- **What you need to do**: Without the pictures, set down the records below word for word.

(Dataset entries)
----

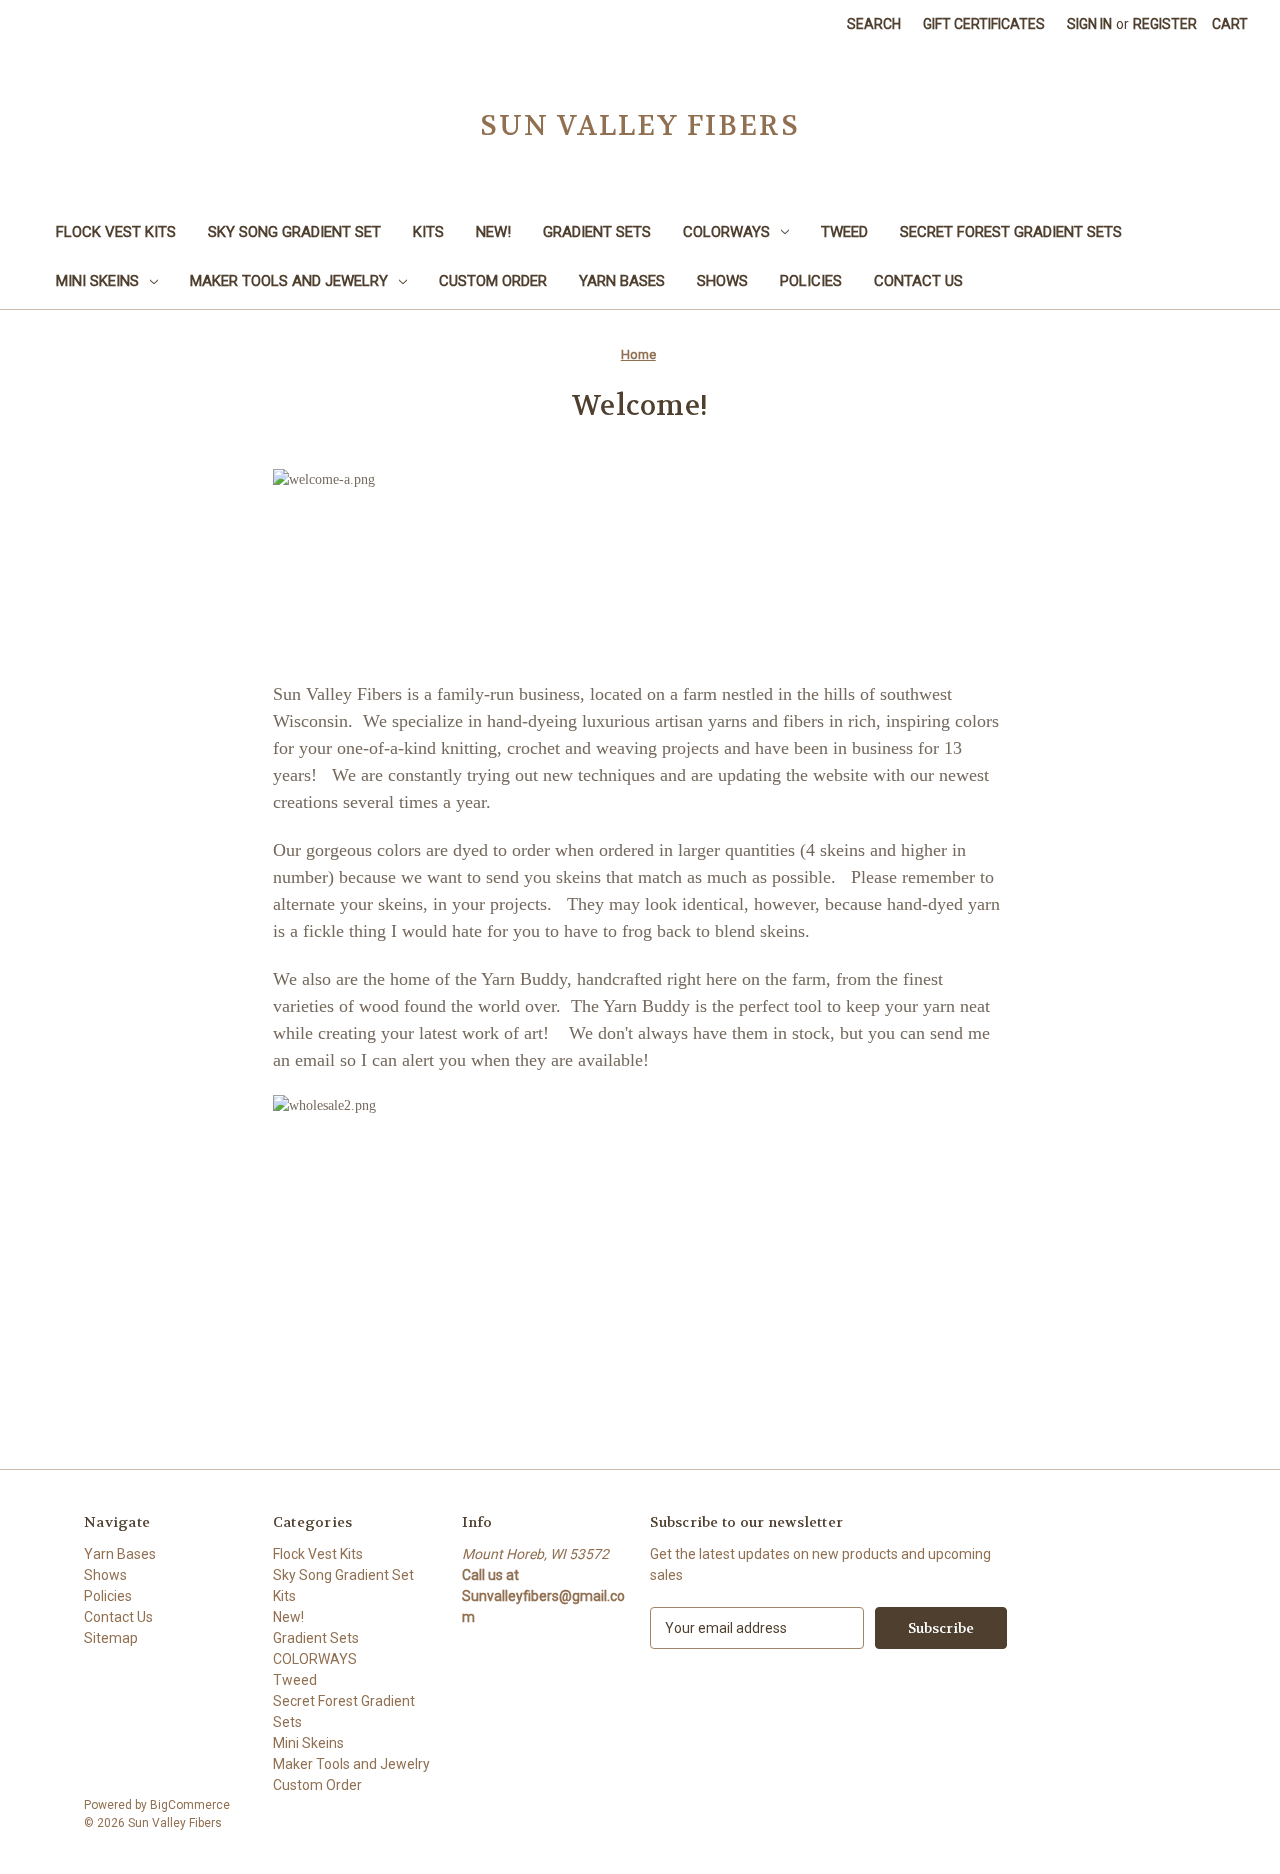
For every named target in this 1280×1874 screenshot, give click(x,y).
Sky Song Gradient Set (294, 232)
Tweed (844, 232)
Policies (811, 281)
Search (874, 24)
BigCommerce (190, 1805)
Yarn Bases (622, 281)
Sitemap (111, 1638)
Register (1165, 24)
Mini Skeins (97, 281)
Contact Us (918, 281)
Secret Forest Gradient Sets (1011, 232)
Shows (722, 281)
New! (493, 232)
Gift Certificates (984, 24)
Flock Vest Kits (116, 232)
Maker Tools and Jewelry (289, 281)
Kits (428, 232)
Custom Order (493, 281)
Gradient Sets (597, 232)
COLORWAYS (726, 232)
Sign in (1089, 24)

----

- **Task response**:
For every named target in this 1280×1874 screenshot, give click(x,y).
Sky Song Gradient Set (294, 232)
Tweed (844, 232)
Policies (811, 281)
Search (874, 24)
BigCommerce (190, 1805)
Yarn Bases (622, 281)
Sitemap (111, 1638)
Register (1165, 24)
Mini Skeins (97, 281)
Contact Us (918, 281)
Secret Forest Gradient Sets (1011, 232)
Shows (722, 281)
New! (493, 232)
Gift Certificates (984, 24)
Flock Vest Kits (116, 232)
Maker Tools and Jewelry (289, 281)
Kits (428, 232)
Custom Order (493, 281)
Gradient Sets (597, 232)
COLORWAYS (726, 232)
Sign in (1089, 24)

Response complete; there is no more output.